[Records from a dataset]
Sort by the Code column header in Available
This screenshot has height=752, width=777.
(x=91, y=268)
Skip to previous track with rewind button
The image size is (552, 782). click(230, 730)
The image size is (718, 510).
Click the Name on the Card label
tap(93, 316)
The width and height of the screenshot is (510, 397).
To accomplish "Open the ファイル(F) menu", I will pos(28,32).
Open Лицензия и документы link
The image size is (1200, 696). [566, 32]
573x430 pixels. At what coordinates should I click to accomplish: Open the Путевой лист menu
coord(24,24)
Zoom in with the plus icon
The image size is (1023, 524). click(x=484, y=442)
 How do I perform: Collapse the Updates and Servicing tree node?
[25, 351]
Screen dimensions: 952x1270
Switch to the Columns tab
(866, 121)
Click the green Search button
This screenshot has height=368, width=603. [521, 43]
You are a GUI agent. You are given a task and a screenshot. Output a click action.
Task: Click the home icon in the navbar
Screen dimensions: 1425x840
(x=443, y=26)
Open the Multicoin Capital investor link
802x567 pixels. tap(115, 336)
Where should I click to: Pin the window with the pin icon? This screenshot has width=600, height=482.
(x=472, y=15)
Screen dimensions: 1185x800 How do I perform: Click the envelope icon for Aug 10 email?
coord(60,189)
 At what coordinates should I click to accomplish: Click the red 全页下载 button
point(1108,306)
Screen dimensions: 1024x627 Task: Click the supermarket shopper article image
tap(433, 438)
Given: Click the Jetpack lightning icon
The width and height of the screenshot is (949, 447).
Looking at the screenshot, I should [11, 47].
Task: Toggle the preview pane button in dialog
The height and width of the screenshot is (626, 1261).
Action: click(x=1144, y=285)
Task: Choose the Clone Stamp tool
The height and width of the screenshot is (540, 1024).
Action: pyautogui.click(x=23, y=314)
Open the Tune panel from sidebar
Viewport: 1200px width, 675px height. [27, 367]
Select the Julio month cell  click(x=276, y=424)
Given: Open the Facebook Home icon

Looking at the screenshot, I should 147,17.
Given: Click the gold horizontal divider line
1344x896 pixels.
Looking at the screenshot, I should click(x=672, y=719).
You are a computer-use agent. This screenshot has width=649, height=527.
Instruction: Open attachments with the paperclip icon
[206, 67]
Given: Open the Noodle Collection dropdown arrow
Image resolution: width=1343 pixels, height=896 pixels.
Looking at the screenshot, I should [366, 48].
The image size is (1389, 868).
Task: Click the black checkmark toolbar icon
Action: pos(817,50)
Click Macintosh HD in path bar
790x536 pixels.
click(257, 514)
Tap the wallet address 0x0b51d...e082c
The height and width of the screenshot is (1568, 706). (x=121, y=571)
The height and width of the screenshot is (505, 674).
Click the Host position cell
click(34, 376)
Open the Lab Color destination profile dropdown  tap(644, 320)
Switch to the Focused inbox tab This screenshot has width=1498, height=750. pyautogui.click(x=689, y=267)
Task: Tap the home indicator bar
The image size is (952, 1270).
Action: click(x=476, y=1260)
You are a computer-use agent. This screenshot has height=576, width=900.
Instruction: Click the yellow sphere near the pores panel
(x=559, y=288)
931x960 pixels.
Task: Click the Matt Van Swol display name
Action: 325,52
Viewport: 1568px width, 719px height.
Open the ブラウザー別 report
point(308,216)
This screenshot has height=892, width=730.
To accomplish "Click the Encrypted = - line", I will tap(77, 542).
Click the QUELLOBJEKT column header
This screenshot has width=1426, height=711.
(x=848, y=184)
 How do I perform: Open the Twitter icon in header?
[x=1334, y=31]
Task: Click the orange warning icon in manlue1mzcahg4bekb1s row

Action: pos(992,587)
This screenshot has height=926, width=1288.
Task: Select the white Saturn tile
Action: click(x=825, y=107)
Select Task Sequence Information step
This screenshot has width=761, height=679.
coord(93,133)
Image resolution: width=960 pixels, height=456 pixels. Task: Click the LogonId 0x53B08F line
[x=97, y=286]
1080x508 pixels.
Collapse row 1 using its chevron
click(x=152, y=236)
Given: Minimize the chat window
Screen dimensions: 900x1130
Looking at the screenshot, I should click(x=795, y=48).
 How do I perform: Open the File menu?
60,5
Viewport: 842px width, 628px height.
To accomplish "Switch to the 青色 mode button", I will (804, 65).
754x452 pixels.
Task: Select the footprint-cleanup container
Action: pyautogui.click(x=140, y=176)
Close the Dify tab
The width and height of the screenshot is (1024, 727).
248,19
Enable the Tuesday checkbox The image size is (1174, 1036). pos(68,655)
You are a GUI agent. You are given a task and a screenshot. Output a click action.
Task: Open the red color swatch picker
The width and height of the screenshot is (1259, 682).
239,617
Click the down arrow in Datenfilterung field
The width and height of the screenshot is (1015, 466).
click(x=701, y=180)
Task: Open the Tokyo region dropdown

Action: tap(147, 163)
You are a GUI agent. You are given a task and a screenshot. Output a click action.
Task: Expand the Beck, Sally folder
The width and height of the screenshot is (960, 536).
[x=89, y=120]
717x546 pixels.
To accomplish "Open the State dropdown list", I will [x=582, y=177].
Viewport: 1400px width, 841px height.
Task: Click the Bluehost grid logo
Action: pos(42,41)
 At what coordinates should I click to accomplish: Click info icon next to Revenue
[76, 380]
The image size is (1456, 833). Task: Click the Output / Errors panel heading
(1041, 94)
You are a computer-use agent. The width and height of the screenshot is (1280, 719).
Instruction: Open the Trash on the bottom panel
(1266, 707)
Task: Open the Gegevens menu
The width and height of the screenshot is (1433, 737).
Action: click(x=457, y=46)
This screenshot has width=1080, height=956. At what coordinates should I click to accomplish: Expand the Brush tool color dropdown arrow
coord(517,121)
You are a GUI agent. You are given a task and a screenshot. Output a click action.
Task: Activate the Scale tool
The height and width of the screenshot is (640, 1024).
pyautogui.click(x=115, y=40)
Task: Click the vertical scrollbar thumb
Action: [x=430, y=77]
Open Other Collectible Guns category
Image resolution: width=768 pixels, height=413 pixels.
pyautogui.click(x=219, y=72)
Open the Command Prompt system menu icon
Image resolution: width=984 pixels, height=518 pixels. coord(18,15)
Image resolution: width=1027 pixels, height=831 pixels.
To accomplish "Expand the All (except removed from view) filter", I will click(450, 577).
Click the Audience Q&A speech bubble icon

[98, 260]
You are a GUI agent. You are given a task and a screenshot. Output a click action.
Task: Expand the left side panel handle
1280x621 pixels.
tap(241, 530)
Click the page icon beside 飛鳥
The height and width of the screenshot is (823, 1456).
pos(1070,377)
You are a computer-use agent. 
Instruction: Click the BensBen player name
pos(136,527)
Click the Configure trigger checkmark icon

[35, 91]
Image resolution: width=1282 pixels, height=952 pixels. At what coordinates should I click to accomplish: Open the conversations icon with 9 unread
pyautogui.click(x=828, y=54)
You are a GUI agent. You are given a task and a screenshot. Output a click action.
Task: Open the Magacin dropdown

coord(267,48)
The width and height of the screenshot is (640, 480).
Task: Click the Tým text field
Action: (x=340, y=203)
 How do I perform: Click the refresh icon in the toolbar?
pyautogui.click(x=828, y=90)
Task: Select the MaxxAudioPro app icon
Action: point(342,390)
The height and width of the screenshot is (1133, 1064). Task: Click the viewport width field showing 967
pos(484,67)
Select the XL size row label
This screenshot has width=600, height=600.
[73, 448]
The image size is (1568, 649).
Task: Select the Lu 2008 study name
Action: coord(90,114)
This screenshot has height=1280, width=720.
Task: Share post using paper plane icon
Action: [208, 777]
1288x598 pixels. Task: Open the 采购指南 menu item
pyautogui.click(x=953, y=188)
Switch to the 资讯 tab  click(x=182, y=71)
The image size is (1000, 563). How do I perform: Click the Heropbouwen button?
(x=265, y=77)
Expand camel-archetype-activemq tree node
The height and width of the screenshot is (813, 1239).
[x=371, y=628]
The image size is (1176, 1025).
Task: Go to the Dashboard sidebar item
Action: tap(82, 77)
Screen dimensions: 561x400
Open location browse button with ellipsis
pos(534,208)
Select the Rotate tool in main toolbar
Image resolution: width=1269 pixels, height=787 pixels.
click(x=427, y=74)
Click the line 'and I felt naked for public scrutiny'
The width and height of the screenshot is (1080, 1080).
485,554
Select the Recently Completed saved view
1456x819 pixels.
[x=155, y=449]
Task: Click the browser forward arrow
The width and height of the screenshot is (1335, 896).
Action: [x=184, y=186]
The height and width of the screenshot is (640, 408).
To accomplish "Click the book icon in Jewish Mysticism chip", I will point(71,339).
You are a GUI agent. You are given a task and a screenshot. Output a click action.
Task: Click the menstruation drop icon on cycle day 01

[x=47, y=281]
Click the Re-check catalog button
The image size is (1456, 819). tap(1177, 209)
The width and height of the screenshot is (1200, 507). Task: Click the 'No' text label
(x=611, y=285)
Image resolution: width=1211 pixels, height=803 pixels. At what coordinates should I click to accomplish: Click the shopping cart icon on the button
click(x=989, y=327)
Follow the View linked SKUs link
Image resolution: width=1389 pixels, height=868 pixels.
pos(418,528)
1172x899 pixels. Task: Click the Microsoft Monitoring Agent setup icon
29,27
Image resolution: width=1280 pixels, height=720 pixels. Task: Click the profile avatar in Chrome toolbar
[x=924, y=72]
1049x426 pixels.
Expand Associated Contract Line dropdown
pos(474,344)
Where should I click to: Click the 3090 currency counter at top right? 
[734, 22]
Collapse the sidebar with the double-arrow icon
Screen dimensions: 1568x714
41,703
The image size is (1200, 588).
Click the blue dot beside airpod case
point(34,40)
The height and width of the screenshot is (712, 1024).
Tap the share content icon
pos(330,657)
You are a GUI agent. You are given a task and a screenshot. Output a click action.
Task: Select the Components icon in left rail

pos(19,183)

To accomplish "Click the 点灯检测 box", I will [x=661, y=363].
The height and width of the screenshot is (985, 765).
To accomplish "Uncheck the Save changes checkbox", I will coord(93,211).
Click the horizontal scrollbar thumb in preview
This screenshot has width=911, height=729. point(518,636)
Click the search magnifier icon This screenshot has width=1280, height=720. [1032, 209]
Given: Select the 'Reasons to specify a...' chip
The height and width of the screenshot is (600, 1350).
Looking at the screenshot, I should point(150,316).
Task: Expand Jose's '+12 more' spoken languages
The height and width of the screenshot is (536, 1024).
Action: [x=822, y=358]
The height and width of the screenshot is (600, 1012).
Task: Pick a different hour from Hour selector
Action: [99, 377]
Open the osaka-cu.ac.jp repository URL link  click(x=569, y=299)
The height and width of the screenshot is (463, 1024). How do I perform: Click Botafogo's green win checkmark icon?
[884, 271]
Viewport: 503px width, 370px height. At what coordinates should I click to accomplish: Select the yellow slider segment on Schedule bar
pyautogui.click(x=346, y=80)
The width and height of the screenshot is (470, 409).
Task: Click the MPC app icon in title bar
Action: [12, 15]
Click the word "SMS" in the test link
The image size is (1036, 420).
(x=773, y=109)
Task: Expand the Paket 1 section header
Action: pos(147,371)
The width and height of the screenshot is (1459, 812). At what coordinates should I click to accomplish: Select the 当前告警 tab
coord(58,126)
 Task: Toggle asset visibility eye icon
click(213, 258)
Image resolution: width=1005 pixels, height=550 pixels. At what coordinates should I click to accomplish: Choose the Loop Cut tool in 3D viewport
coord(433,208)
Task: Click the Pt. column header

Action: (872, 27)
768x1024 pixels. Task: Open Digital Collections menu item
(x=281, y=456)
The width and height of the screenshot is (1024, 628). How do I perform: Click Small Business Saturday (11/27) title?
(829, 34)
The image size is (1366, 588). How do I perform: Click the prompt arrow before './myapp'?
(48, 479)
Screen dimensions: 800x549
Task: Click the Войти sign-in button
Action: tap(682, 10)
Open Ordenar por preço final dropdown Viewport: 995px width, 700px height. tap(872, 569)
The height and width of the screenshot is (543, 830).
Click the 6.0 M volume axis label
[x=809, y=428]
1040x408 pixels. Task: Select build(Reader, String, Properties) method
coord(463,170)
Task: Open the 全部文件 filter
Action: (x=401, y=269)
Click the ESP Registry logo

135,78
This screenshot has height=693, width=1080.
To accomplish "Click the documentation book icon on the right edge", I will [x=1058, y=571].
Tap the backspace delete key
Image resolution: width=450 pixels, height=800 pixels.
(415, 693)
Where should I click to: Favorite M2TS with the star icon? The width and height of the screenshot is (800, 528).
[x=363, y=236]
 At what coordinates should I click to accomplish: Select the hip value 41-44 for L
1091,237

Your goal
For the string "chip", return every line of the data where it appears.

Solution for this task
To accomplish "Click the book icon in Jewish Mysticism chip", I will point(71,339).
Given: Select the 'Reasons to specify a...' chip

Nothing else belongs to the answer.